Mike Leigh veteran Lesley Manville plays a seamstress who longs to own an original Christian Dior dress in Mrs. Harris Goes to Paris. I can't quite say that I wish Mrs. Harris hadn't gone anywhere, but this adaptation of a 1958 Paul Gallico novel adds little seasoning to its comfort-food approach to cinema.
Motivated by a beautiful dress she sees in the closet of a woman for whom she cleans house, the widow Harris comes into some money, heads for Paris, attends an exclusives private showing of Dior originals, and tries to purchase one.
Mrs. Harris's objective pushes the story into class-distinction territory. No one at the house of Dior -- especially gatekeeper Mme. Colbert (a stern Isabelle Huppert) — believes that the low-born Mrs. Harris deserves to be in the same room with so much elegance.
Mrs. Harris finds a champion in the widowed Marquis de Chassagne (Lambert Wilson), an aristocrat who insists that she be allowed to watch the showing and buy whatever she chooses.
Manville has no trouble carrying the movie as an increasingly assertive woman who will not be denied, but director Anthony Fabian seldom pushes against the movie's predictable stitching.
A subplot centers on a top Dior model (Alba Baptista) who entices Dior's accountant (Andre Lucas Bravo). She reads Sartre's Being and Nothingness and insists she'd rather be studying philosophy than working as a high-class clothes horse.
Cliche?

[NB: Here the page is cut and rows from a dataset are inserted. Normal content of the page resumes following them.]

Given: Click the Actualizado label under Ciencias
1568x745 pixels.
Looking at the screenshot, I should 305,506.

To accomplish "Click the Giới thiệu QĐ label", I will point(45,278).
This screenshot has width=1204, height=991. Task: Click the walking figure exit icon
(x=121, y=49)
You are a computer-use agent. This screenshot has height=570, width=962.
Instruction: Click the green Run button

Of course. And, by the way, it’s doubtful that she could keep herself in make-up based on a philosophy student’s income.
Formula (though gently applied) doesn't stop there. Mrs. Harris not only wants a dress but becomes a feisty advocate for the working stiffs who produce Dior's fabulous clothes.

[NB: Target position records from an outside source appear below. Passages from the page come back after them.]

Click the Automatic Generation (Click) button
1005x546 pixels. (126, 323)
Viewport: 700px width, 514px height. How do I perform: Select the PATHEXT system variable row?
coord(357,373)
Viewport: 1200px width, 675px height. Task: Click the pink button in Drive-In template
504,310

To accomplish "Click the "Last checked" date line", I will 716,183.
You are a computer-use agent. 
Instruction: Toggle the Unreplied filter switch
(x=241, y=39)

Manville works hard but the movie -- never credible to begin with -- becomes increasingly difficult to swallow as it labors to wrap things up.

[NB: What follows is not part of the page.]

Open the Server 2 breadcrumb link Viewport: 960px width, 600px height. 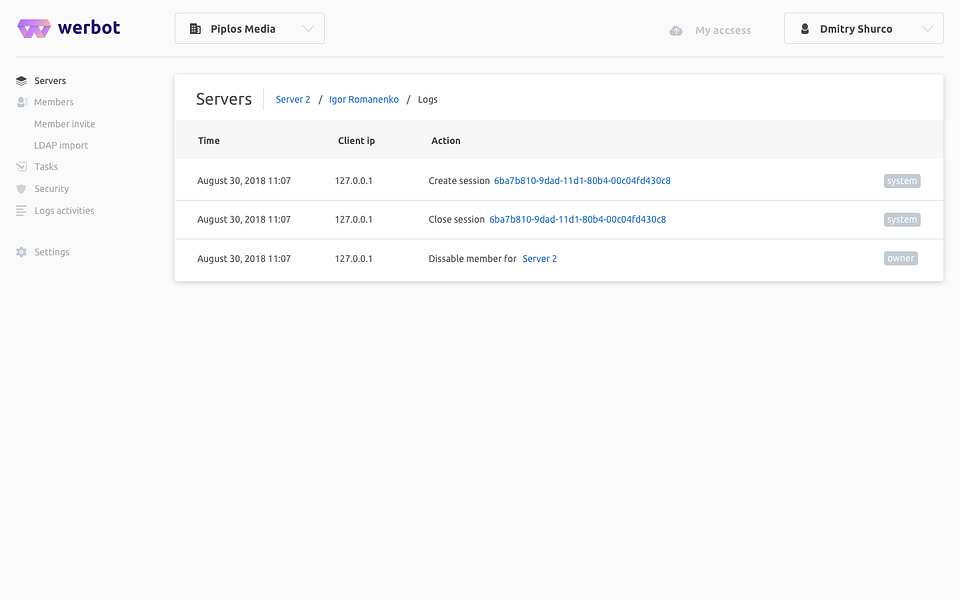(293, 100)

Oh well, one thing remains true: It's nearly impossible to weave a first-class movie out of material that may not be threadbare but shows an awful lot of wear.
2 comments:
I agree completely. I wanted to love this film but by gods, it was contrived snd cloyingly naive,
I think I have pretty high standards when it comes to movies. I'm completely fed up with CGI-driven superhero extravaganzas. I love more challenging, edgy films. But in these grim times, sometimes it seems like a little forced sentiment, however "contrived," is just what the doctor ordered. I thought "Mrs. Harris Goes to Paris" was an utterly charming, sweet movie, with an endearing performance by Lesley Manville in the title role. I found nothing NOT to like about this movie.